> [REQUEST]
Please write out the part of the passage on growing up in front of the television word for word, starting at "When I grew" and ending at "on the screen.".

When I grew up, two television sets dominated our living room. I remember asking, "Why can't we have a family like the ones on TV?" They talked to each other. There was a bond between the members of the sitcom families absent in our home. I longed for the connection, relationship, and love depicted on the screen.
In high school, I searched for it in ignorance, and I became a spectacle of sorts. I talked about Satan to get attention and shock people. It worked. I had earned some respect and had a connection with the discontented, angry, and rebellious.
Driven by pleasure-seeking and a desire to escape the complex realities of life, I pursued sex and drugs. "Live fast and die young" became my ultimate conviction. I was sure I would not be alive past the age of twenty-five. Undergirding my belief was that several of my family members died early or violently.

> [DATA BLOCK]
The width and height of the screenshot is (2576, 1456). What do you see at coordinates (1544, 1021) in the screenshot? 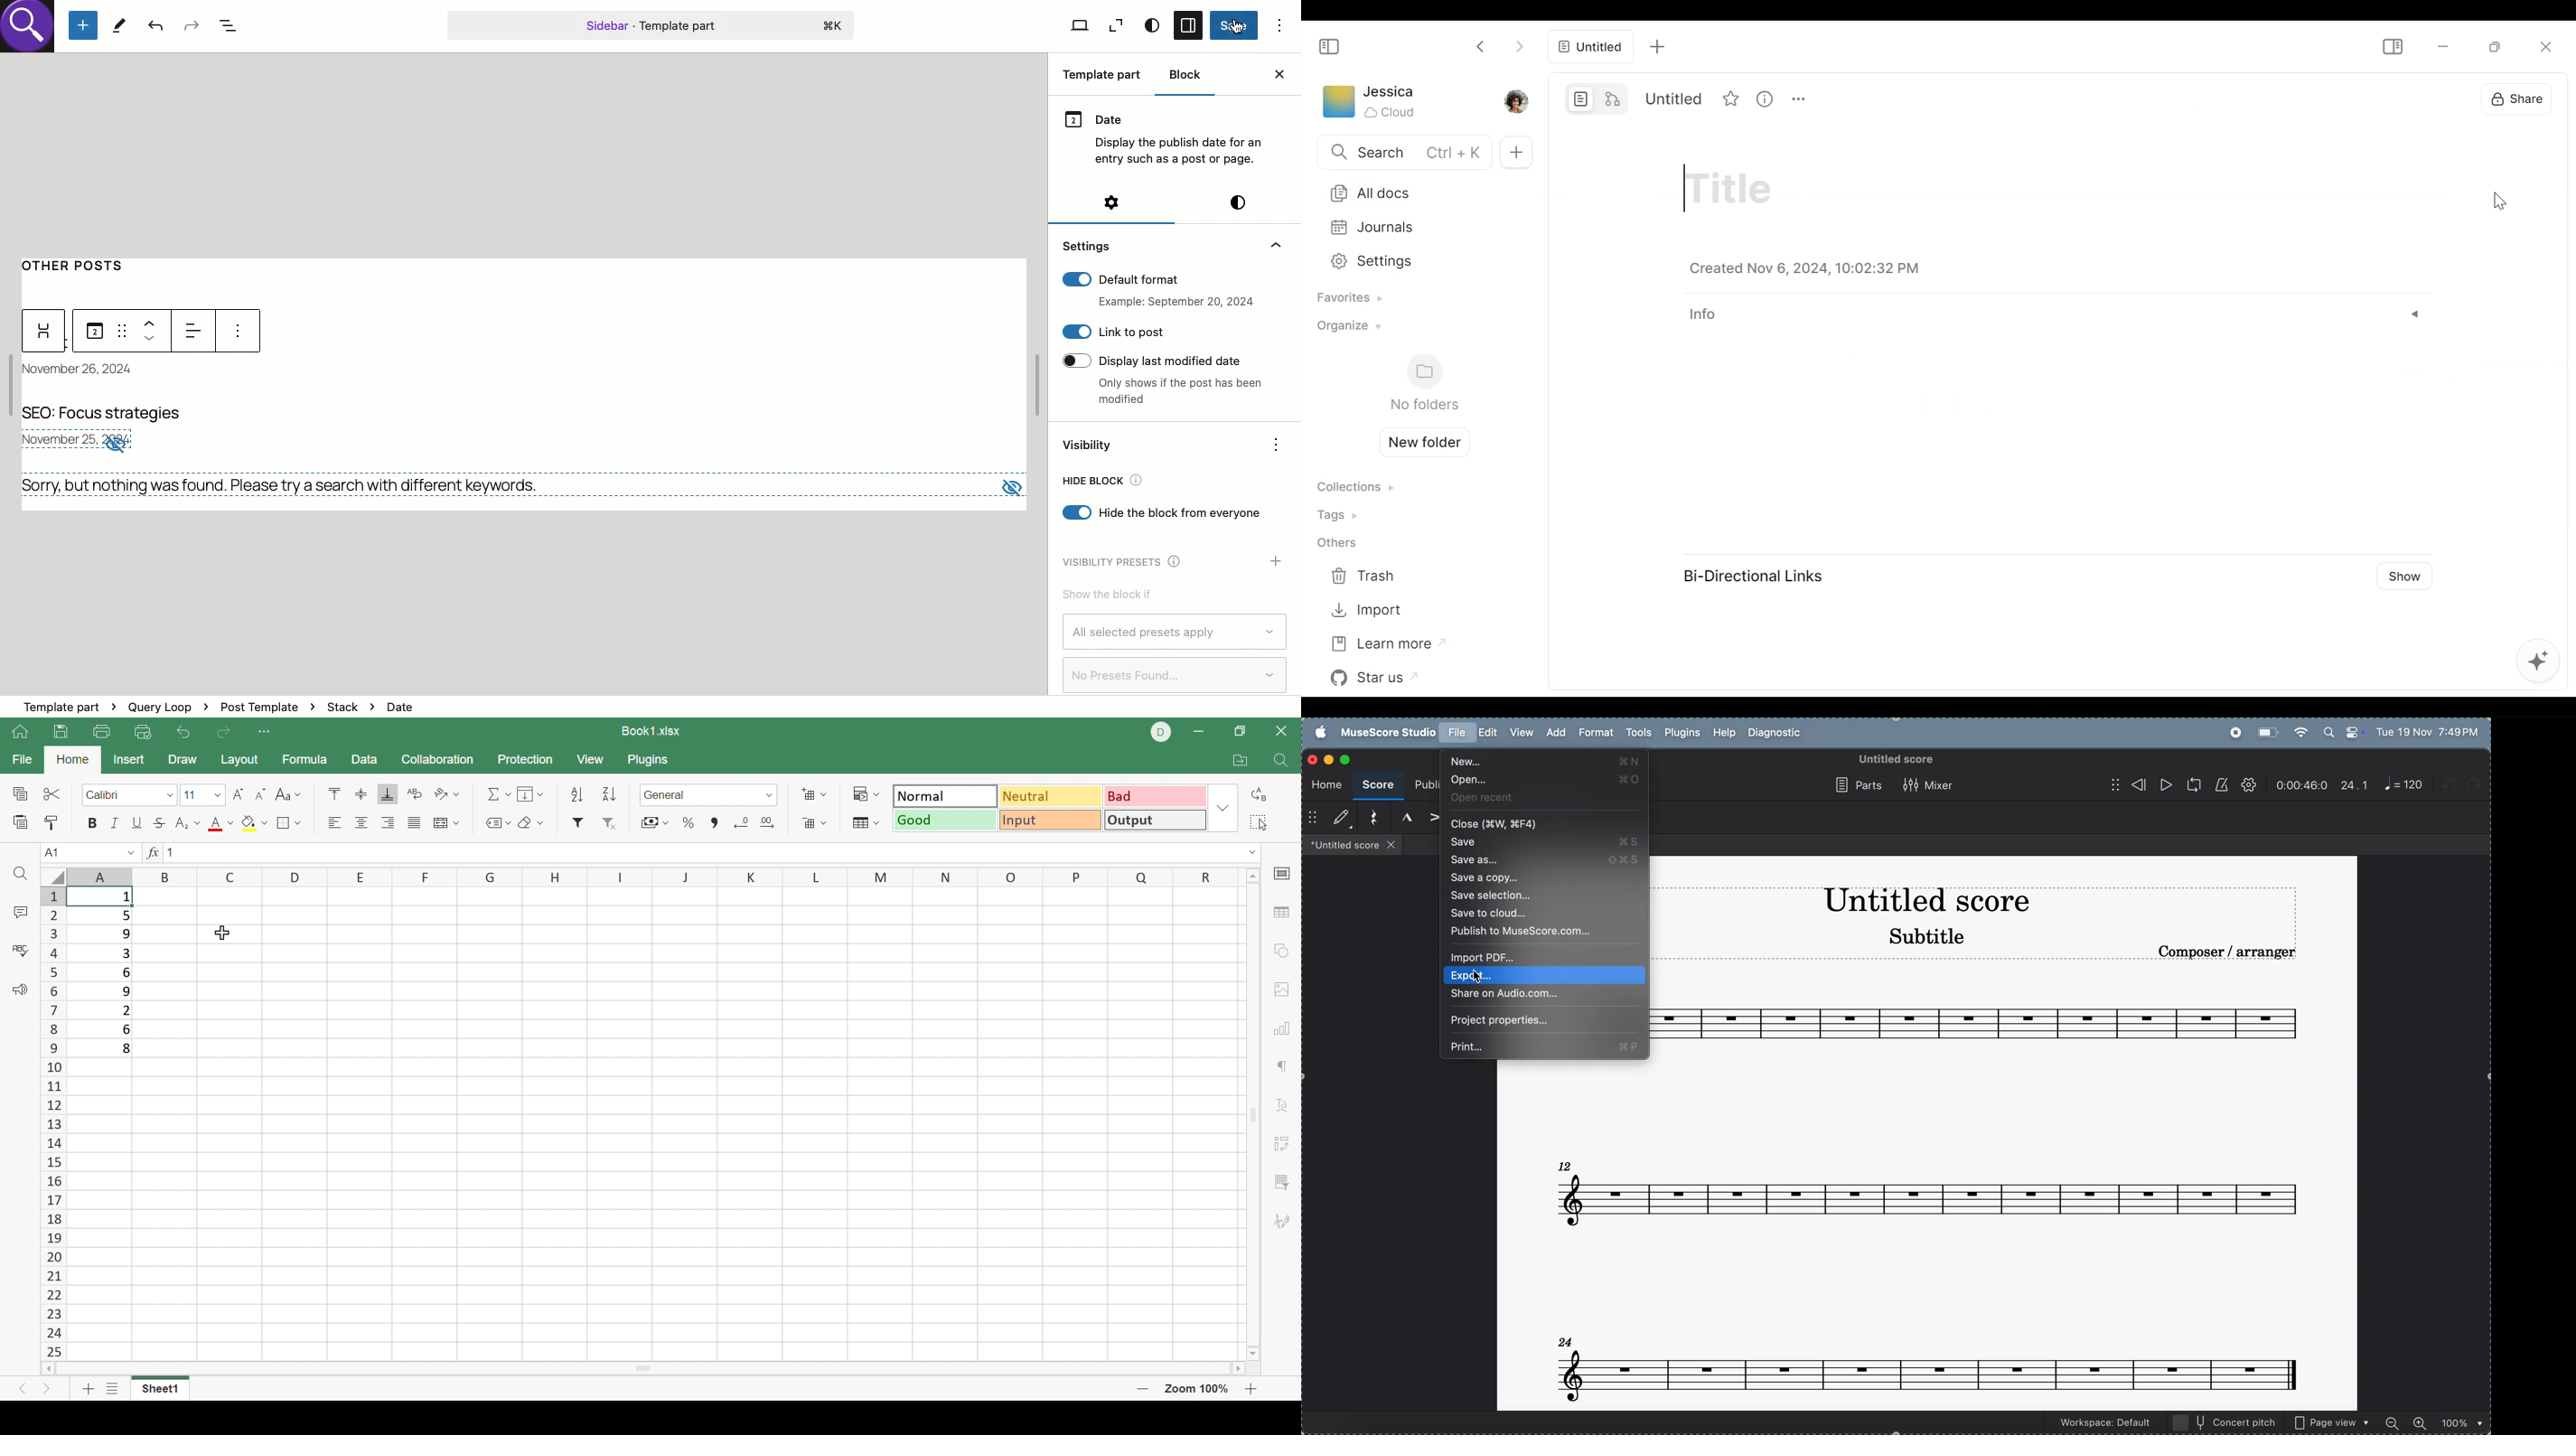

> [SOLUTION]
When I grew up, two television sets dominated our living room. I remember asking, "Why can't we have a family like the ones on TV?" They talked to each other. There was a bond between the members of the sitcom families absent in our home. I longed for the connection, relationship, and love depicted on the screen.